Week 5 – Static Frame Dramas (Part 1)

In our fifth and sixth weeks of the Cinema Cent Ans de Jeunesse project we began to apply what we had learned about the long take from Lumiere minutes to drama. In general, some of the class seemed to find the ‘documentary’ specification on the Lumiere minutes quite restrictive (some of the groups had already cheekily started to stage a few of the occurrences in their Lumiere minutes!) so I was keen to allow everyone to now effectively try the Exercise 1 again, but this time free to explore the expressive potentials of the static long take.

In particular I encouraged the students to think about;

• dynamic blocking of the action so that the actors (and thus the audience’s focus) moved between foreground, middleground and background.
• to use offscreen space to create a sense that there is more to the scene (and the storyworld) than what we are seeing
• to think about interesting spaces to stage the action. Ie. ways in which we could use doors, windows and mirrors to block action in a dynamic manner.

We watched the shot from Nuri Bilge Ceylan’s Climates where Bahar is lying in the foreground, sunbathing on the beach, and Isa appears out of the sea (in the background of the frame) as an out of focus blur. Walking slowly towards the camera, he then leaves frame on the left, and then appears, in focus on the right, in the foreground of the shot. The effect is thrilling – we both get the sense of a layered, and very convincing reality, and a beautifully composed, dynamic aesthetic space.

With all these things in mind, we set off to make our own films, and think of ways we could use the components of a single static frame to tell a story.

Connal, Eilidh, Gregor, Nicola and Chris’ film

The film made by Connal’s group was the standout film of the week.
Perhaps most impressively, the film manages to convey a powerful sense of drama from an extreme wide shot. Even though we cannot hear what Connal and Eilidh are saying to each other, we can tell what is happening from their body language and the performances, even when Connal is 20 – 30 metres away from the camera.

Also extremely impressive is the way that the film uses an interplay between foreground and background. Connal’s appearance in the foreground towards the start of the film is very exciting – we have gone from distanced observers, to the action happening right in front of us. The action then moves away from us again, but as a wonderful coda, a passing pair of observers move into the foreground and – now offscreen – tell us something about the situation we have just witnessed that Connal doesn’t know.

One footnote that came up in our discussion about the film in class was the distracting presence of Chris, sitting at a bench, on the left hand of frame. Although Chris was – by the groups admission – just an extra in the film, his presence is so conspicuous that many of us in the audience thought he had been put there for a reason, and had a significant part to play in the drama. This leads us to a good lesson in literal ‘direction’; when we are directing we must all learn to read frames as an audience would, in order to ‘direct’ the eye to the right place in the frame, rather than risk the audience puzzling over misleading details in the wrong part of the frame!

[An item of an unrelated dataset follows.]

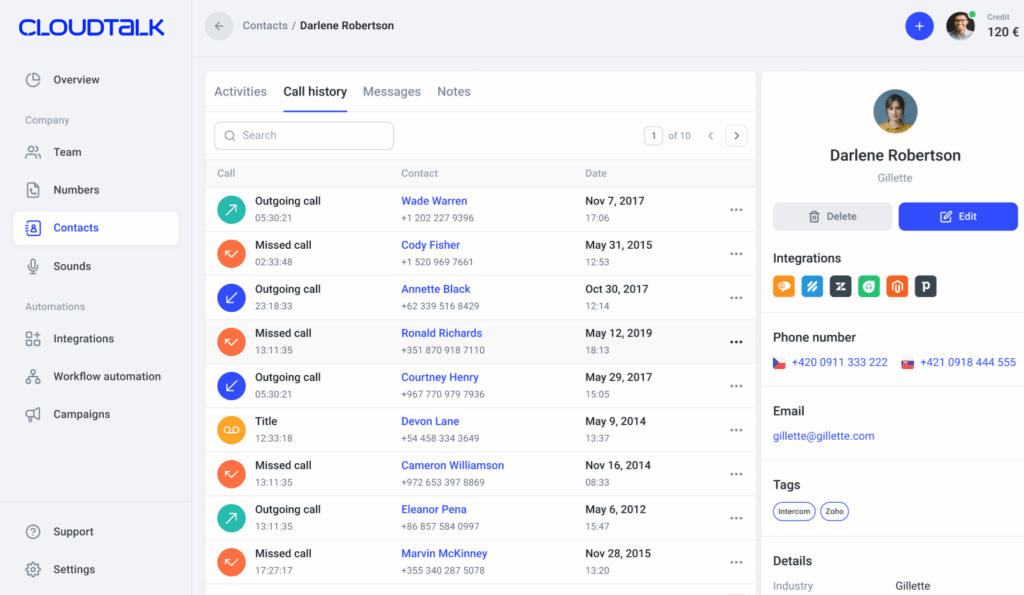Viewport: 1024px width, 595px height.
Task: Select the Pipedrive integration icon
Action: tap(925, 286)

Just a footnote however, on a really remarkable piece of work! Well done guys…

Alicja, Ebba and Davids film

Alicja, Ebba and David’s film also makes accomplished use of blocking to tell a story about a nasty argument.

What is particularly impressive about the film is the way it uses a pair of doors – and what we can and can’t see, and what we can and can’t hear – to tell the story. I was impressed by the way that the film created a space which we could partially see, but couldn’t hear. It created a space in the film which was tangible, and yet withheld from us, which is, in my opinion, a very clever filmmaking device It got my imagination working, as to what the fight was about, what was being said.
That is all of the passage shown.